- Исходный текст:
☆ ☆ ☆

После Лондона мы играли в Париже, в здании Театра Сары Бернар, недалеко от набережной Вольтера. По сравнению с БДТ помещение казалось аскетичным, почти некрасивым. Гримерная, отведенная мне, была гримерной самой Сары и тоже была аскетична и некрасива. В зале сидели в основном эмигранты первой волны. На «своем» месте во втором ряду, в середине — Феликс Юсупов. Он не пропускал, как сказали, спектакли русского театра. Никогда. И хотя был стар и болен, пришел и на сей раз. Спектакль принимался бурно. После окончания ко мне зашел Смоктуновский и сказал, что нас троих — его, Женю Лебедева и меня — пригласила на ужин актриса Одиль Версуа. Что кто-то из зала преподнес нам ящик шампанского. Мы сейчас вместе с этим ящиком и поедем к Версуа.

Фото 2

Одиль оказалась легкой в общении, говорила по-русски почти без акцента. Чем-то неуловимым и узнаваемо русским: мягкой женственностью, светлостью облика, сиянием ясных серых глаз она напоминала свою сестру — Марину Влади. Машина остановилась у высоких чугунных ворот, мы вошли за ограду и увидели стоящий в центре, напоминающий старые особняки XIX столетия дом, по бокам два больших двухэтажных флигеля. «В доме, который в центре, живет наша мама с нашими детьми. А нам — налево». Мы поднялись на второй этаж левого флигеля. Рядом с Одиль шагал высокий, красивый человек, который был представлен нам как наш коллега — актер театра, в котором играла Одиль.

Мы поднимались по высоким ступеням — каменным и белым, прошли в чистые, большие комнаты с мягкой мебелью, с телевизорами в каждой комнате, и именно телевизоры в каждой комнате более всего и поразили меня. У меня дома не было ни одного. Одиль сказала: «Может, поужинаем на кухне?» Это было тоже очень «по-русски». Огромная кухня — стол из широких отполированных досок. На стенах висят длинные связки красного перца и лука. Мы уселись за стол, и наши мужчины стали открывать шампанское. Французское шампанское! Я так много читала о нем. «Клико»! Почти как у Пушкина. Бокалы звенели нежно и волнующе. И все кругом казалось волнующим, полным любви, нежности и... тайны. «Клико» разочаровало. Наше родное «Советское шампанское» было намного вкуснее и пьянило... пьянило. А это, знаменитое и воспетое в веках, оказалось кисловатым и напоминало наше «Ркацители» за рубль шестьдесят пять.

☆ ☆ ☆

- Записанные данные:

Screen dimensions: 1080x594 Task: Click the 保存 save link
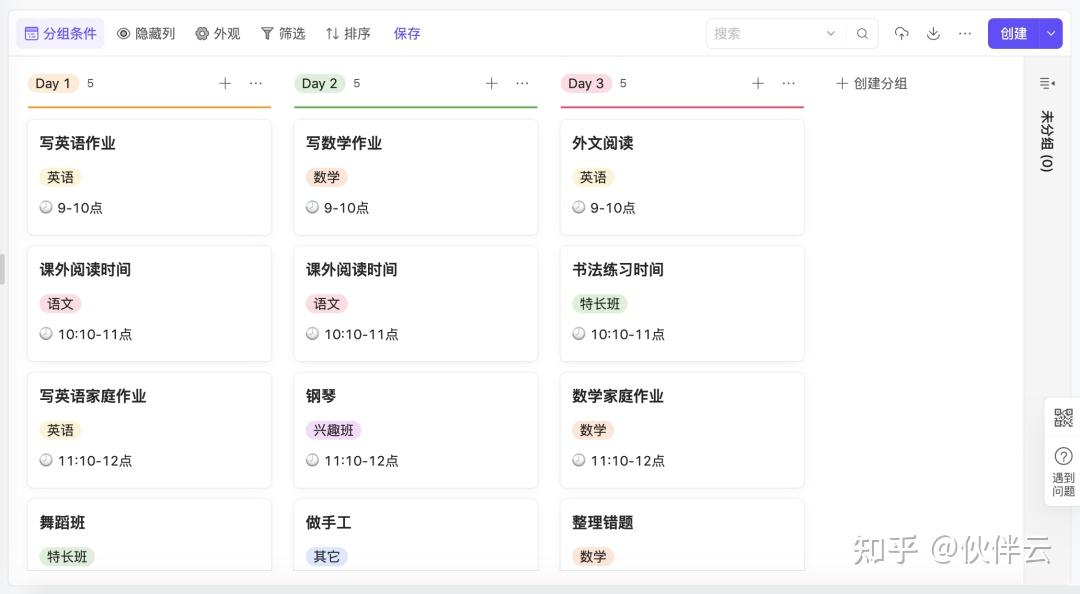pyautogui.click(x=407, y=33)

☆ ☆ ☆

- Что нужно сделать:
• A. Переведите на английский язык следующее предложение из исходного текста: «Гримерная, отведенная мне, была гримерной самой Сары и тоже была аскетична и некрасива».
• B. Кто, согласно исходному тексту, приходился сестрой Одиль Версуа?
• C. Воспроизведите фрагмент исходного текста начиная со слов «Одиль оказалась легкой» вплоть до слов «котором играла Одиль.» включительно.

- Полученные результаты:
• A. The dressing room assigned to me had been Sarah's own dressing room, and it too was austere and unattractive.

• B. Марина Влади.

• C.
Одиль оказалась легкой в общении, говорила по-русски почти без акцента. Чем-то неуловимым и узнаваемо русским: мягкой женственностью, светлостью облика, сиянием ясных серых глаз она напоминала свою сестру — Марину Влади. Машина остановилась у высоких чугунных ворот, мы вошли за ограду и увидели стоящий в центре, напоминающий старые особняки XIX столетия дом, по бокам два больших двухэтажных флигеля. «В доме, который в центре, живет наша мама с нашими детьми. А нам — налево». Мы поднялись на второй этаж левого флигеля. Рядом с Одиль шагал высокий, красивый человек, который был представлен нам как наш коллега — актер театра, в котором играла Одиль.